However, we repeated the test on our staging server and found that we
reproduced the original problem. In addition, the live CI trace feature
flag had been activated on staging. Since the problem occurred with and
without the feature, we could eliminate that feature as a possible
cause.

Perhaps something with the GitLab server environment caused a
problem. For example, could the load balancers be rate-limiting the
runners? As an experiment, we pointed a private runner at the staging
server and re-ran the test. This time, it succeeded: the output was
shown. That seemed to suggest that the problem had more to do with the
runner than with the server.

## Docker Machine vs. Docker

One key difference between the two tests: One runner used a shared,
autoscaled runner using a [Docker
Machine](https://docs.docker.com/machine/overview/) executor, and the
private runner used a [Docker
executor](https://docs.gitlab.com/runner/executors/docker.html).

What does Docker Machine do exactly? The following diagram may help
illustrate:

![Docker Machine](https://docs.docker.com/machine/img/machine.png){: .medium.center}

The top-left shows a local Docker instance. When you run Docker from the
command-line interface (e.g., `docker attach my-container`), the program
just makes [REST calls to the Docker Engine
API](https://docs.docker.com/engine/api/v1.40/).

▶ Data rows

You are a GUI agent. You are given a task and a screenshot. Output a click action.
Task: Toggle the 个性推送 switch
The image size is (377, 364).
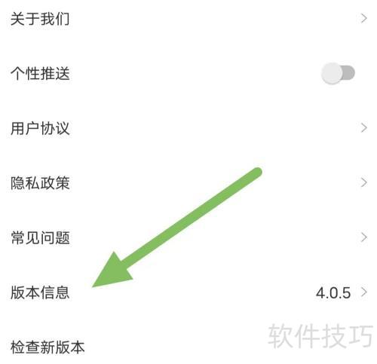(338, 73)
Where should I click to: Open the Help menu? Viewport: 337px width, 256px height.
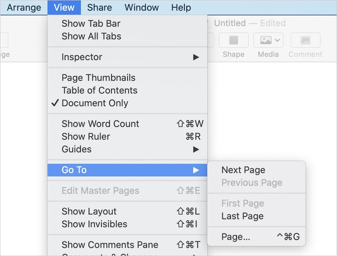pos(181,7)
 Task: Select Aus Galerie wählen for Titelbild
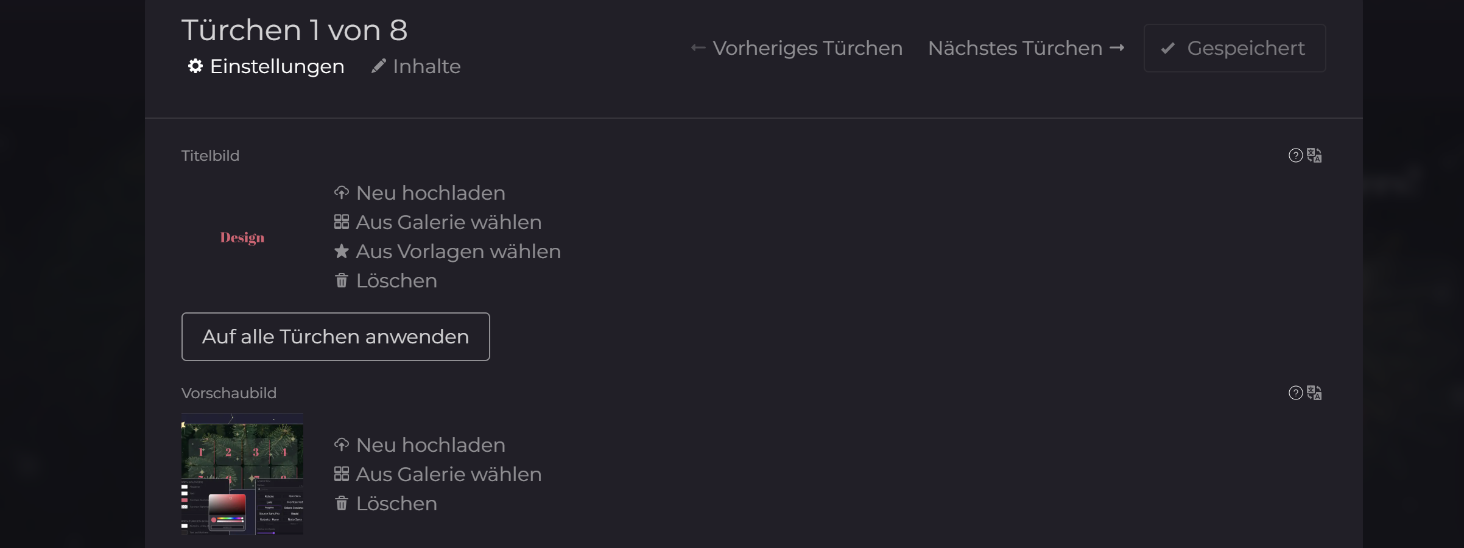pos(448,222)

▶ Task
In the GitLab runner passage, begin at the words "One key difference" and stop after "executor](https://docs.gitlab.com/runner/executors/docker.html).", then write that part again with "autoscaled" switched to "elastically scaled". Answer each task from the text alone.

▶ Answer for the task
One key difference between the two tests: One runner used a shared,
elastically scaled runner using a [Docker
Machine](https://docs.docker.com/machine/overview/) executor, and the
private runner used a [Docker
executor](https://docs.gitlab.com/runner/executors/docker.html).